# Problem statement
Please set down, unchanged, each line from the one with "Viewport: 811px width, 548px" to the final line of the data below, both included. Drop the pictures.

Provided information section start

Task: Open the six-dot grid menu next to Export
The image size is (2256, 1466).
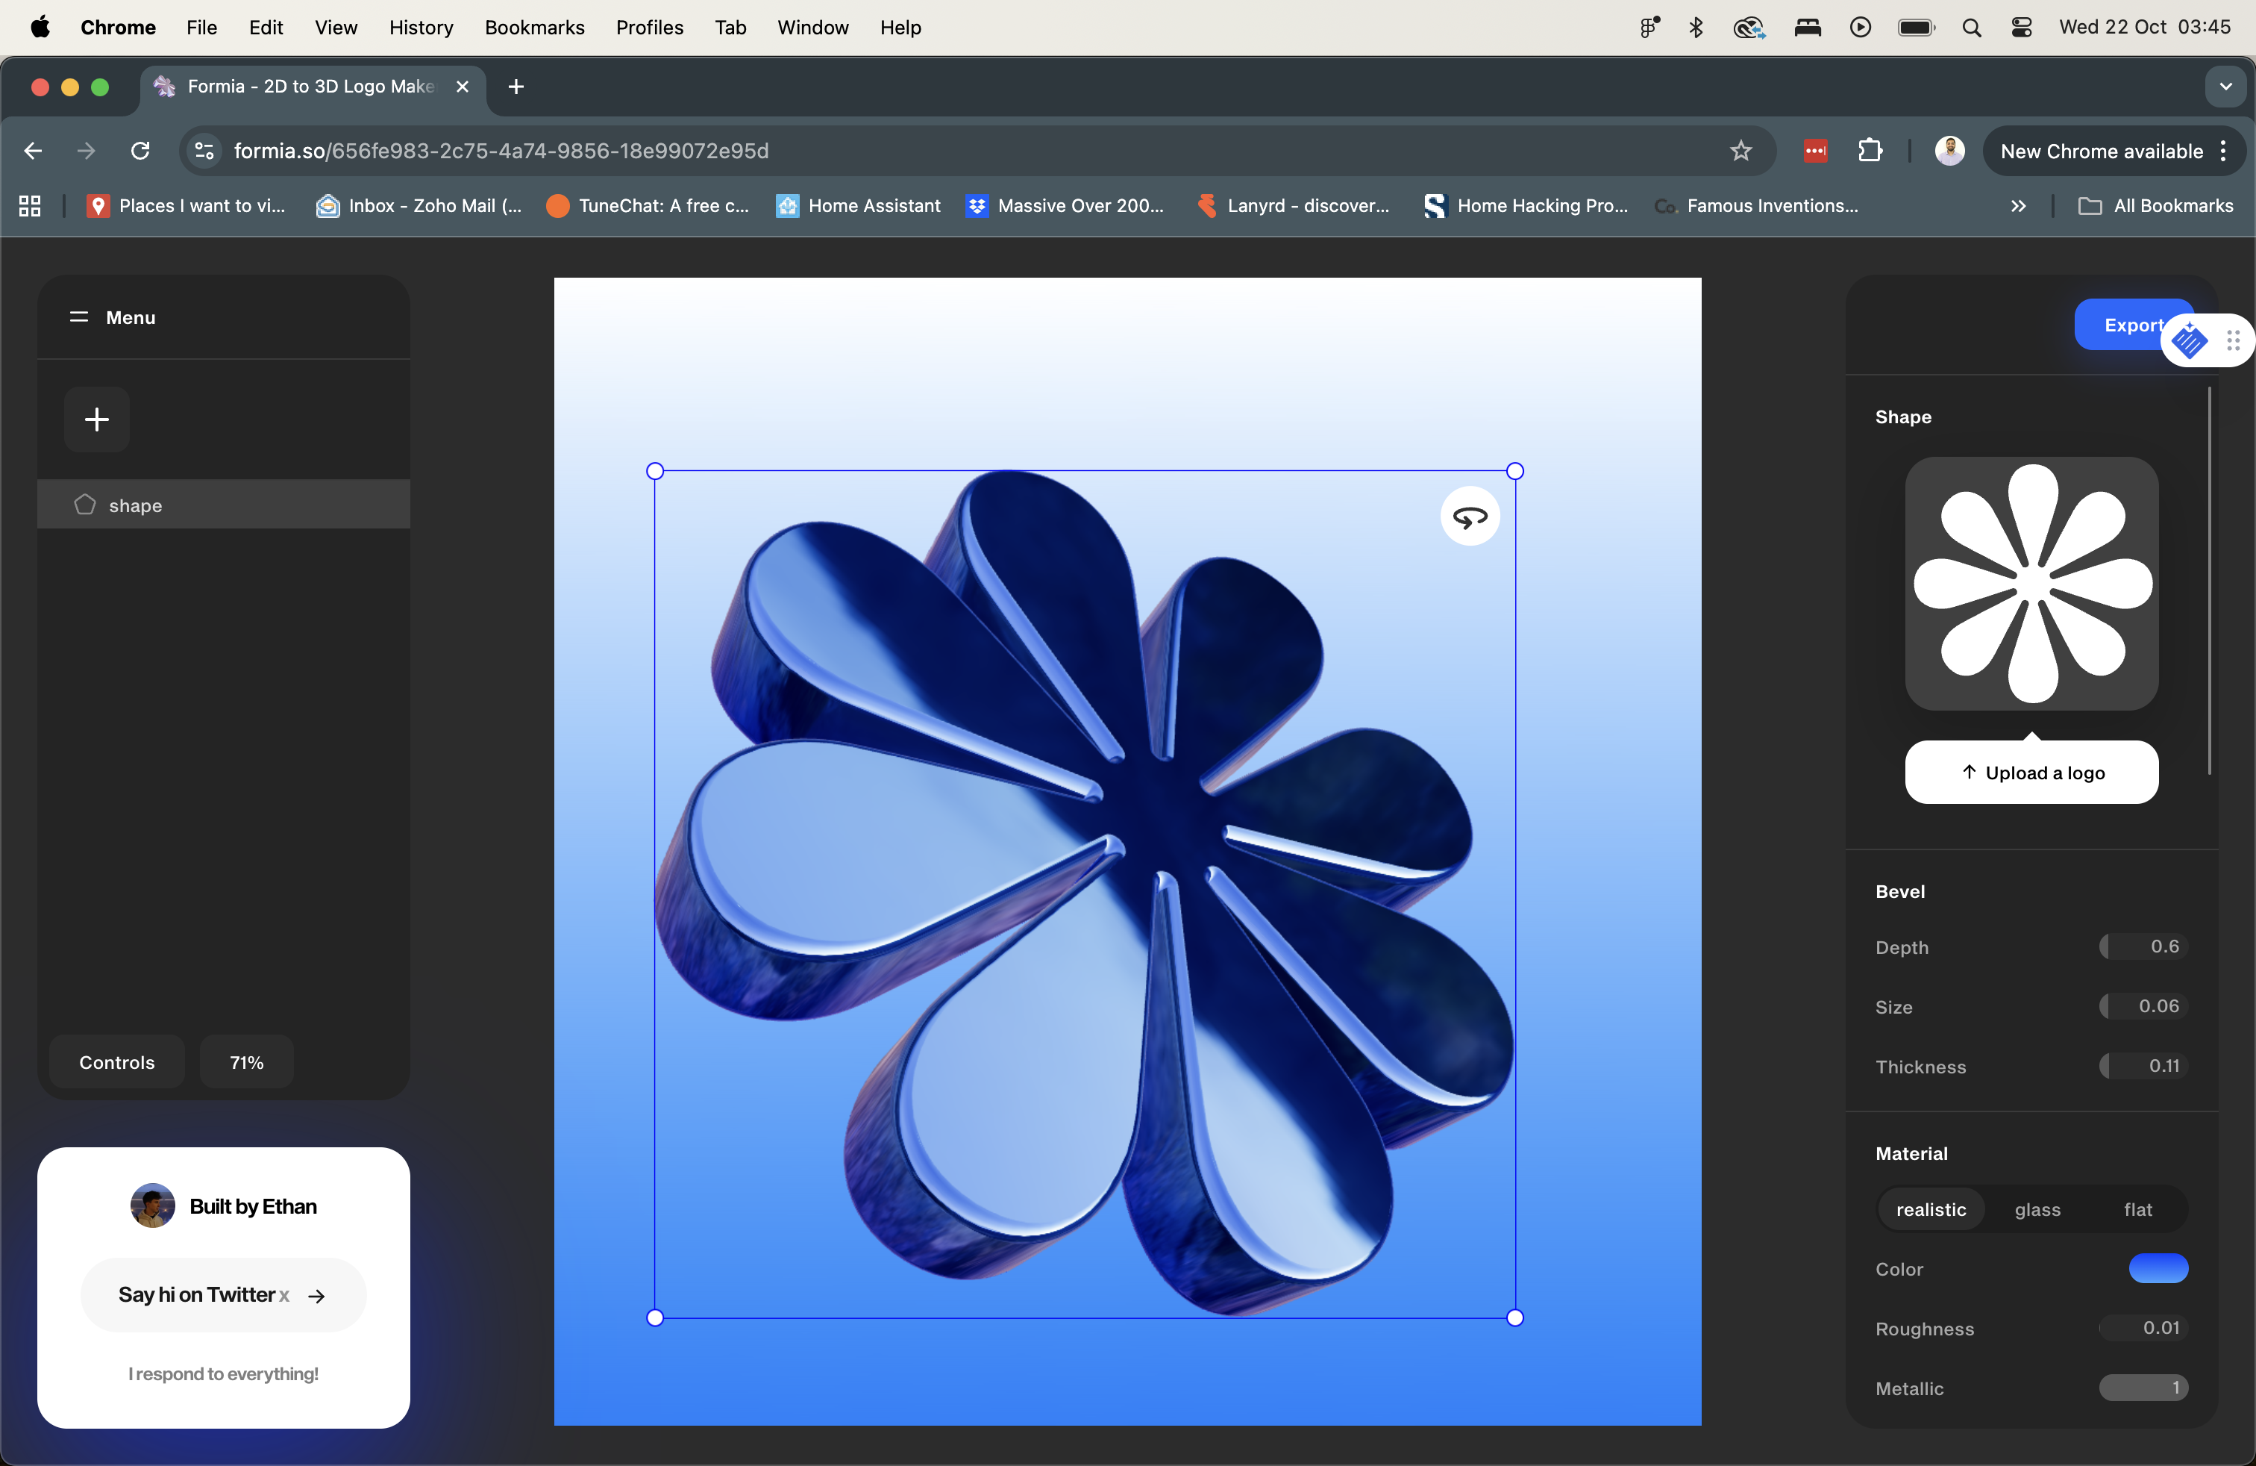Action: click(x=2235, y=340)
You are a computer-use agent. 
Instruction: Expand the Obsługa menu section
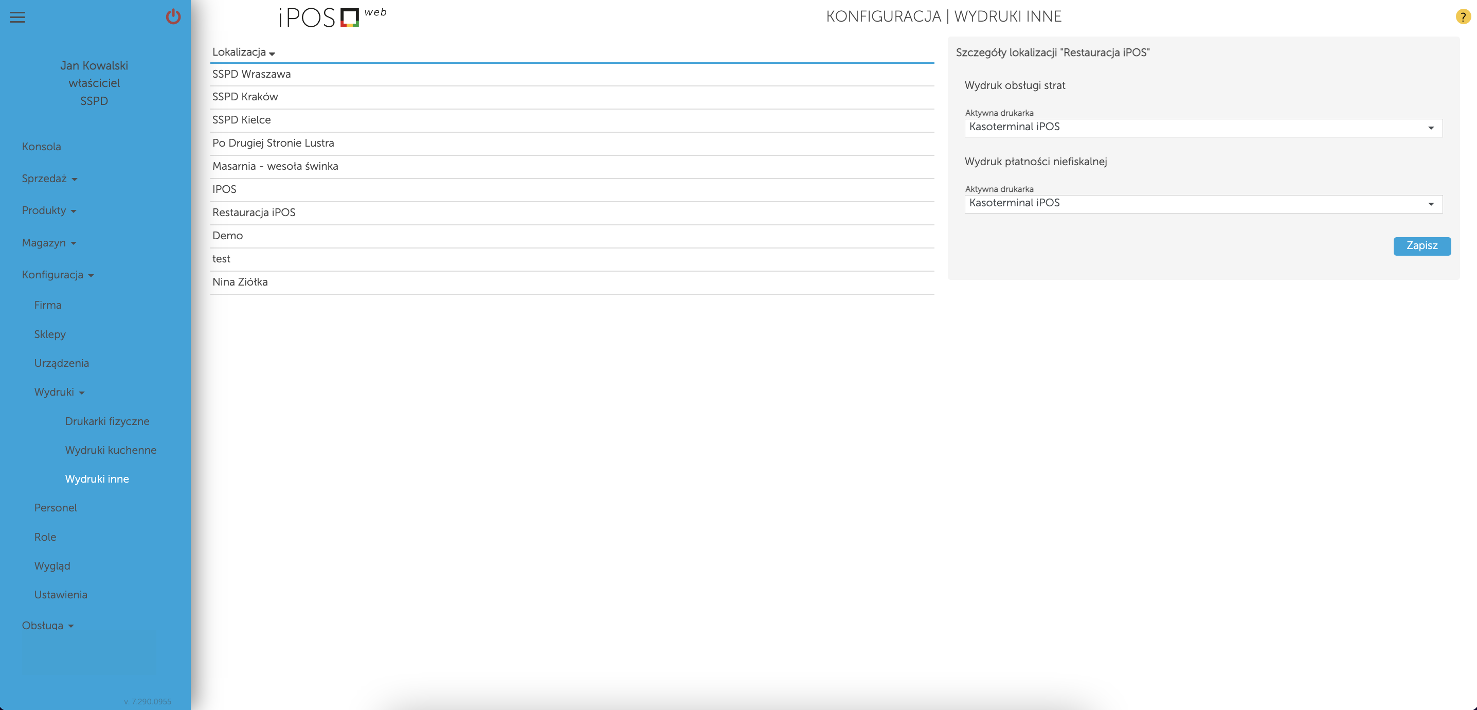click(48, 625)
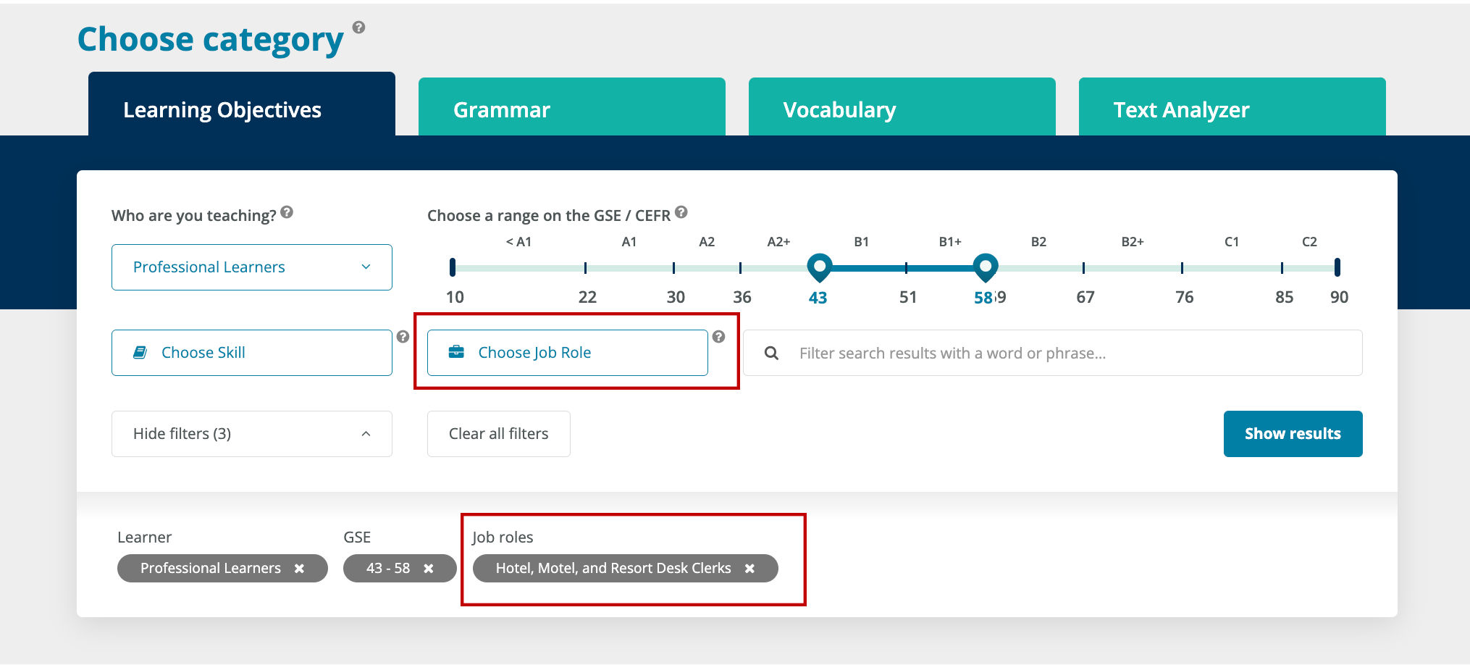Click the briefcase icon in Choose Job Role
This screenshot has width=1470, height=665.
456,352
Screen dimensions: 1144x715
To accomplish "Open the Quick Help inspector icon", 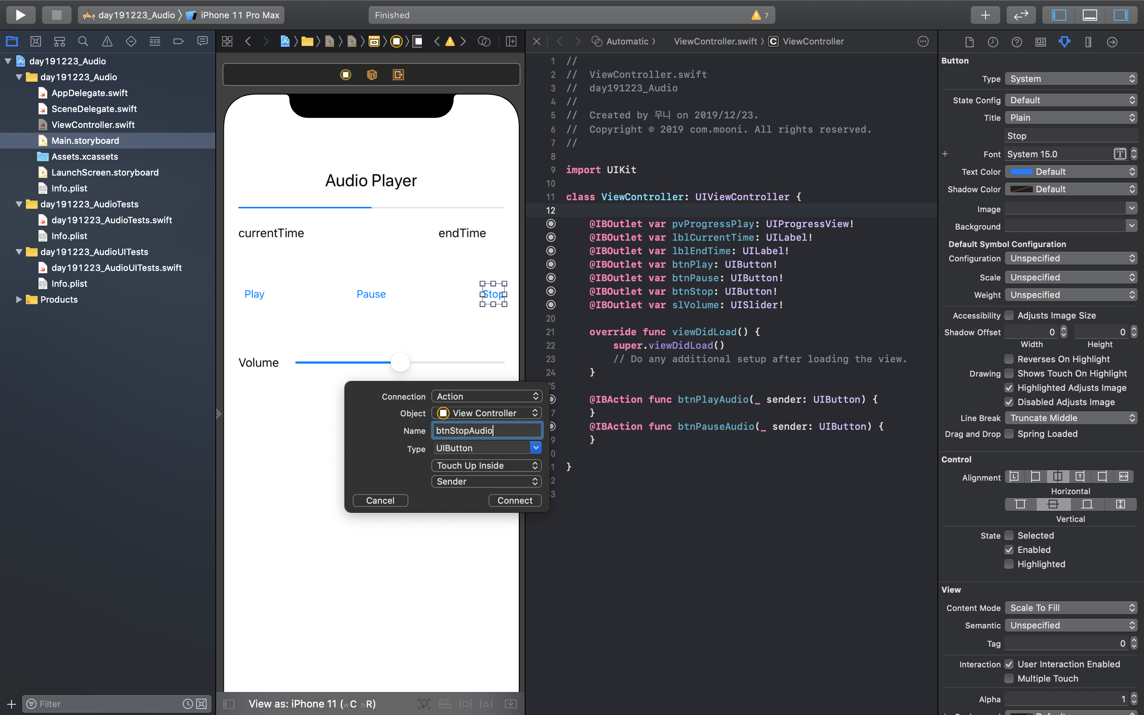I will 1016,42.
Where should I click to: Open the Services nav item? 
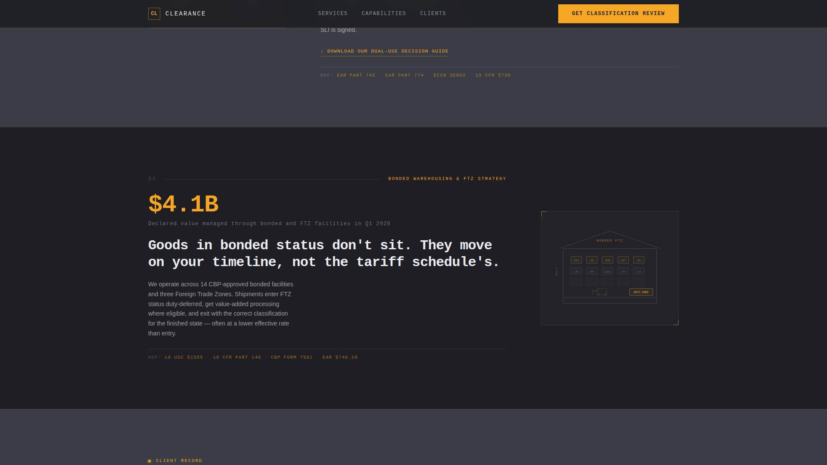tap(333, 13)
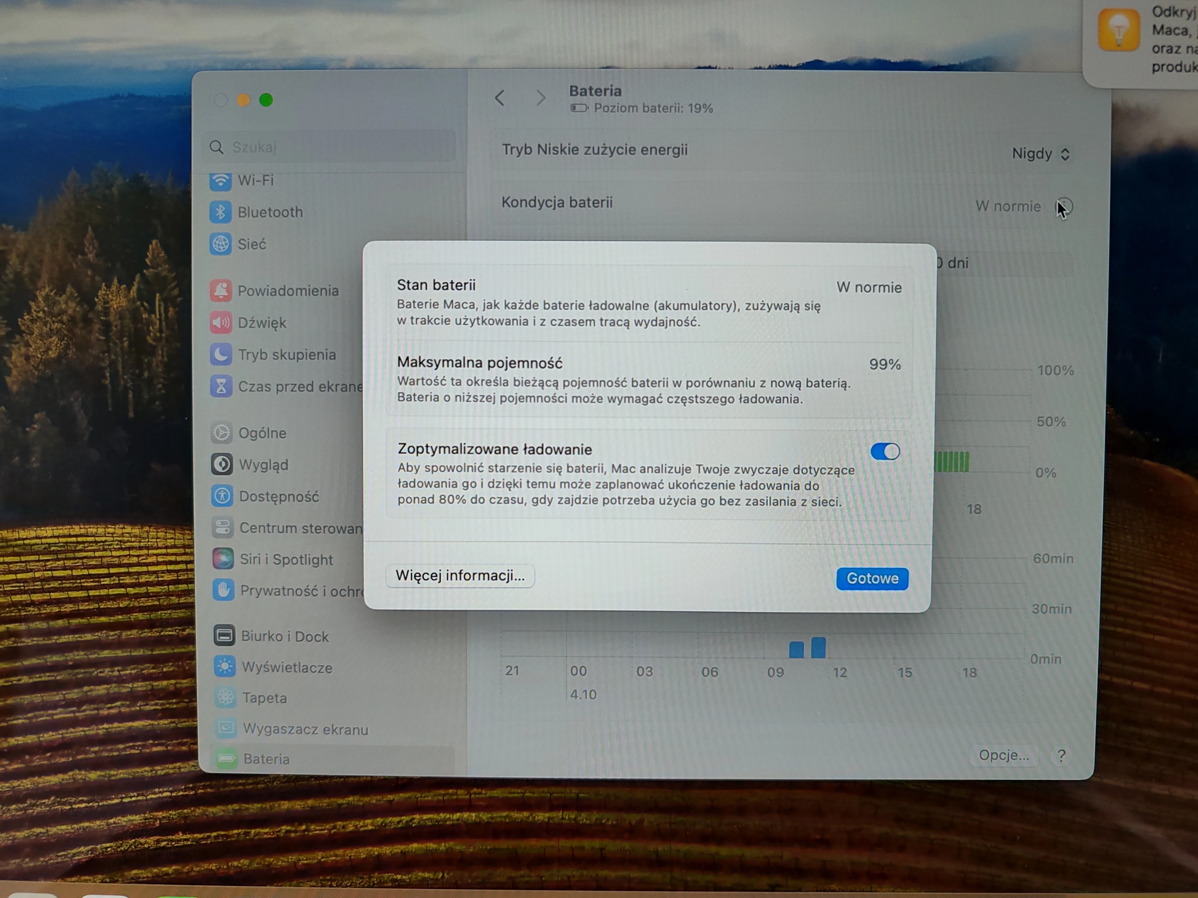Click the help question mark button

coord(1062,756)
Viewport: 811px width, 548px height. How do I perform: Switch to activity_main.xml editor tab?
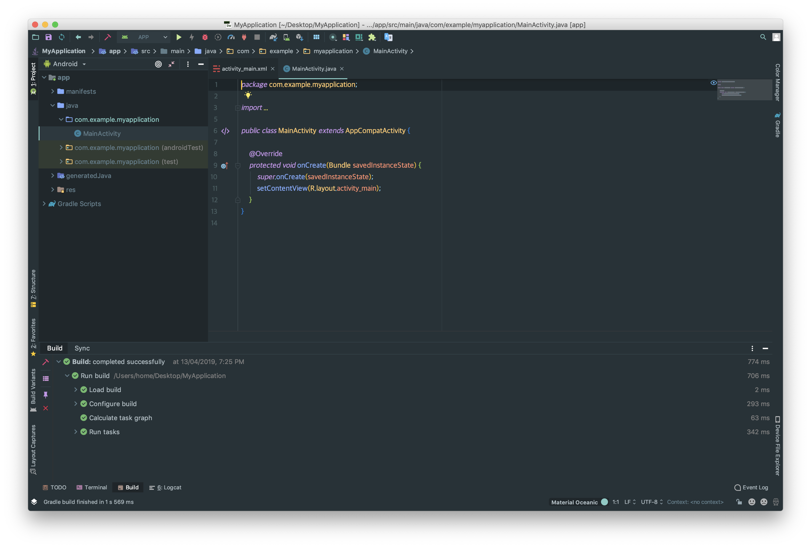click(x=244, y=69)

Provided information section end

# Your solution
Viewport: 811px width, 548px height. How do I perform: Switch to activity_main.xml editor tab?
click(x=244, y=69)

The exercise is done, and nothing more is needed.